Perasaan jengkel ditengah kondisi jalanan macet dan panas perlu ada pelampiasan. Ya itu tadi dengan mengumpat. Mulai mengumpat dalam hati sampai setengah keras. Setengah keras itu maksudnya biarlah diri sendiri saja yang mendengar.
Tapi pernah juga sih ngumpat keras sambil melotot, pas hampir tabrakan. Ada orang seenaknya nyelonong lampu merah dan nyaris bikin celaka.
Orang yang saya teriakin, dengan santainya cuek dan berlalu. Seolah tidak pernah terjadi apa-apa. Iitu sesungguhnya tindakan yang bijak. Tidak perlu diperpanjang, mungkin sadar kalau dirinya salah.
Beberapa tahun di Medan yang katanya keras itu rasanya jarang melihat orang saling mengumpat dan mencaci. Sekali dua kali pernah juga ada. Sesama sopir angkot, mungkin karena salip-salipan rebutan penumpang.
Kalau dua laki-laki bertengkar biasanya cuma sebentar. Lain kalau perempuan atau ibu-ibu. Rasanya perempuan kalau sudah kalap semua bahasa kebun binatang keluar semua. Belum lagi kata-kata vulgar lainnya. Walau tidak semua perempuan begitu.

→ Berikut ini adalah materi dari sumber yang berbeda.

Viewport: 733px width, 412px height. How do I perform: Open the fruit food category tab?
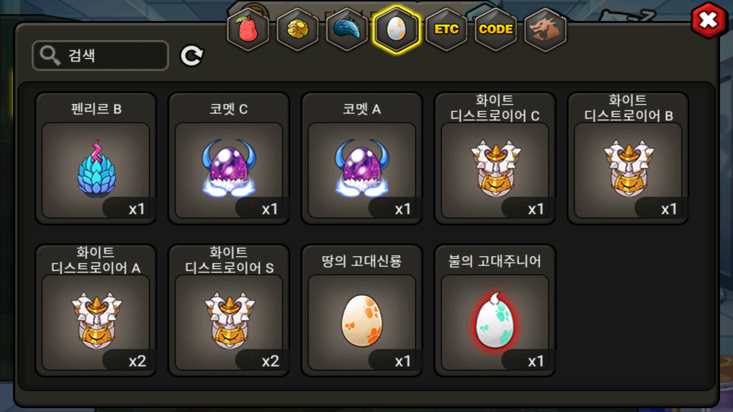248,30
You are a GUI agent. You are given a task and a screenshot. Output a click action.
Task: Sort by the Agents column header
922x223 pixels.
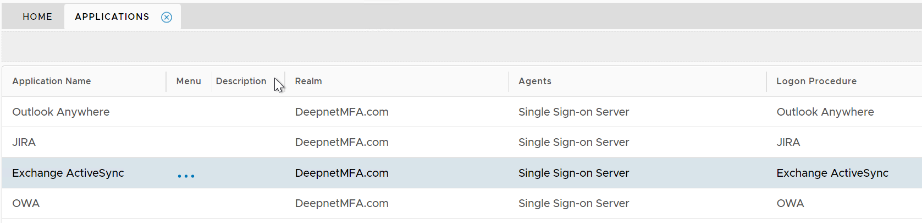tap(534, 81)
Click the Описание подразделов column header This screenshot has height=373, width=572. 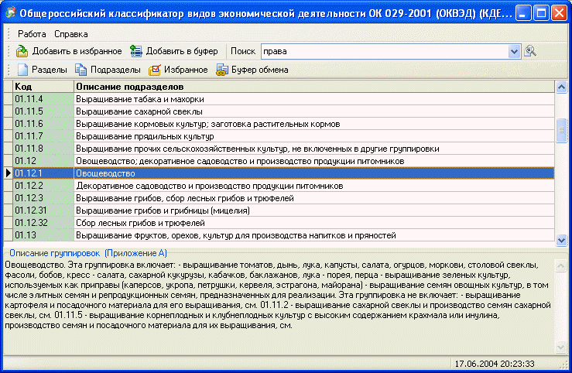(x=314, y=87)
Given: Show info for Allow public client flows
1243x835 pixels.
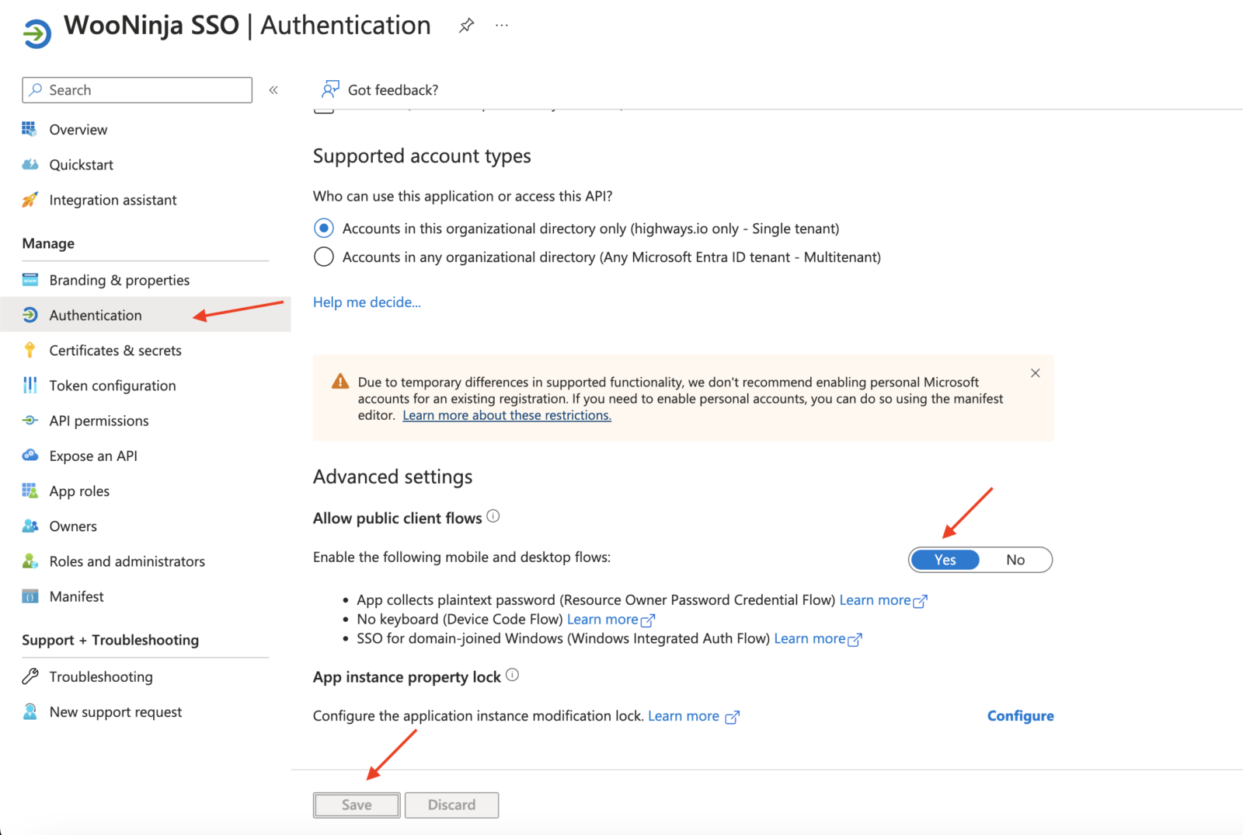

Caci-maki dan sumpah serapah sepertinya otomatis keluar dari mulut. Bikin panas yang mendengar. Kalau lawannya laki-laki, biasanya langsung mengkeret. Laki-laki memilih untukk mengalah saja. Mungkin merasa malu untuk meladeni
Kasus DN, pegawai MA, yang mengumpat, mencaci plus mencakar polisi salah satu contoh. Orang lagi naik pitam, baik laki-laki maupun perempuan, memang tidak perlu diladenin. Salah-salah terjadi kekerasan yang berujung pada pidana.

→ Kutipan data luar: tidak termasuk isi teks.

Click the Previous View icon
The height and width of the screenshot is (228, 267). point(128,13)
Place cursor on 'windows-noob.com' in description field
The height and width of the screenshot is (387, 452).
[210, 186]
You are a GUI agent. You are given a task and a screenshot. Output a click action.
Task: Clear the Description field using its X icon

Sejauh ini tidak diketahui pasti mengapa DN sampai nekad begitu. Keterangan baru berasal dari satu pihak saja yaitu polisi. Kerabat DN sendiri memang membuat keterangan pembelaan tapi itu bukan pembelaan resmi.
Pengamat mengatakan kemacetan menjadi salah satu pemicu orang cepat naik darah. Mungkin ada benarnya. Orang sedang stress karena masalah ekonomi, keluarga, atau pekerjaan tiba-tiba harus menghadapi sistuasi yang benar-benar menjengkelkan. Mungkin ada baiknya jika sedang stress tidak membawa kendaraan sendiri.
Mengapa orang ‘butuh’ mengumpat dan bahkan mencaci? Bisa jadi bentuk pelampiasan dan pelepasan. Budaya ini ada di setiap suku bangsa manapun di dunia. Kita, orang Indonesia, yang dikenal sebagai bangsa yang ramah dan santun pun sering menggunakannya.
Di Barat yang peradabannya (katanya) lebih maju juga mengenal kata-kata umpatan dalam kehidupan sehari-hari. Di dunia olahraga yang menjunjung tinggi nilai-nilai sportivitas juga tidak luput juga. Lihat saja acara sepakbola liga Inggris misalnya. Pemain-pemain terkenal sekalipun sering mengeluarkan kata-kata “F***” saat kesal gagal mencetak gol. Bahkan kadang ditujukan kepada wasit. Kebanyakan wasit menanggapinya dengan biasa saja. Tetapi jika sudah keterlaluan tentu dilaporkan pada komisi disiplin.
Kebiasaan buruk mencaci juga tidak mengenal kasta. Bahkan orang-orang terpelajar dan punya kedudukan bisa lebih parah untuk urusan ini. Seperti DN misalnya, prilakunya tidak mencerminkan sesorang yang punya status sosialnya pegawai negeri dengan pendidikan S2.
Tetapi bagaimanapun ada banyak orang yang tidak memiliki kamus untuk mengumpat, mencaci, atau bahkan mencakar di dalam DNA dirinya. Orang-orang yang benar-benar santun selama hidupnya. Dari air muka mereka sudah bisa kita lihat bagaimana mereka. Wajah-wajah yang teduh dan menyejukan.
Kebiasaan mengumpat sulit untuk dihilangkan. Karena kadang tanpa kita sadari otomatis keluar sendiri dari mulut. Tetapi untuk urusan mencaci rasanya tidak ada toleransi. Apalagi jika cacian itu ditujukan kepada kepala negara misalnya.
Lalu bagaimana dengan hal "mencakar"? Jawabannya mudah saja, hanya binatang saja yang punya kebiasaan cakar-mencakar. Pokoknya sing waras ngalah saja. Diam atau menghindar bukan berarti pengecut.